Tuesday, March 22, 2005

Tuesday of Holy Week

Tonight, in many dioceses, many of the faithful will gather at their cathedrals for the Chrism Mass (although the traditional day for this is Holy Thursday morning), the liturgy at which the Holy oils used for anointing the sick, the newly baptized, and the conformandi over the course of the next year. It is at occasions like the Chrism Mass where the need for more Holy Priests becomes obvious. If there are no priests in the future to anoint our sick, baptize our children, and most importantly, consecrate the Eucharist, how will the Church survive?
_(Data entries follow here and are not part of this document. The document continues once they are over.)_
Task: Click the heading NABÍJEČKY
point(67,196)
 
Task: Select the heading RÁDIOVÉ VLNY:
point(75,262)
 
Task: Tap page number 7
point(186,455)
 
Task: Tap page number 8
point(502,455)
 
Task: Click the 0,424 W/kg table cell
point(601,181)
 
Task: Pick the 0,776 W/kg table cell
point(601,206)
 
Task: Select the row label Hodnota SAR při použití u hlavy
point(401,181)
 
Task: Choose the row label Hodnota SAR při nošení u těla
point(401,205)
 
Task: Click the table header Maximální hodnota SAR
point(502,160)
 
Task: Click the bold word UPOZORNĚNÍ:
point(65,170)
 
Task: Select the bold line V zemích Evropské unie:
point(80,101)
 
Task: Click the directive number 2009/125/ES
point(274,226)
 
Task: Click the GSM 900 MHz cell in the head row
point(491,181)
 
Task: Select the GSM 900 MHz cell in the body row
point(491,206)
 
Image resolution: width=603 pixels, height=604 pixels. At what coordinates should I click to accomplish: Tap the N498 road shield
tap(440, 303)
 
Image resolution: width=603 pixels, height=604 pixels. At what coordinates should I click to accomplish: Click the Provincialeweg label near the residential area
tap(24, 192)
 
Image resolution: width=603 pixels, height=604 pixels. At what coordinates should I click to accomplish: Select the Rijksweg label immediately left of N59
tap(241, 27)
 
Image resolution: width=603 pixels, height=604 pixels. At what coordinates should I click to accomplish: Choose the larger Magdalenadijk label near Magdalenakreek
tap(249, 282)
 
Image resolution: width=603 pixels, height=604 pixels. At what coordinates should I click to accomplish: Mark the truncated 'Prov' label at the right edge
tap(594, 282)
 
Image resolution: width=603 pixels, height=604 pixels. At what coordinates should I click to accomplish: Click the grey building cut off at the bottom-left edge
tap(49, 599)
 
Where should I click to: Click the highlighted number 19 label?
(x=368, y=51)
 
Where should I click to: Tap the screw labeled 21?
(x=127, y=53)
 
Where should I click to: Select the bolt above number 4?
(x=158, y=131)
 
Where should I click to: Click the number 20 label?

We know it will survive because our Lord promised us that it would. While others want to blame the issue of priestly celibacy and the recent scandals in the Church as the reason for the shortage, it bears noting that the Western Church has had celibacy for a millennium and a half, but the priest shortage is a recent development. Scandals far worse than the one currently rocking the Church in America have yielded no shortage of priests in the past. Instead, we are failing to look at an obvious culprit: birth control. In our day and age, even so-called "good Catholic families" are violating Church teaching by contracepting using artificial means. That means that they are having fewer children, and are thus placing increasing pressure on their sons to marry and provide them with grandchildren. Giving one of your sons to the service of God and His Church is no longer seen as an honor and a privilege, proof of one's goodness as a parent. Until we rid ourselves of our present "contraceptive mentality," neither will we be rid of a shortage of priests.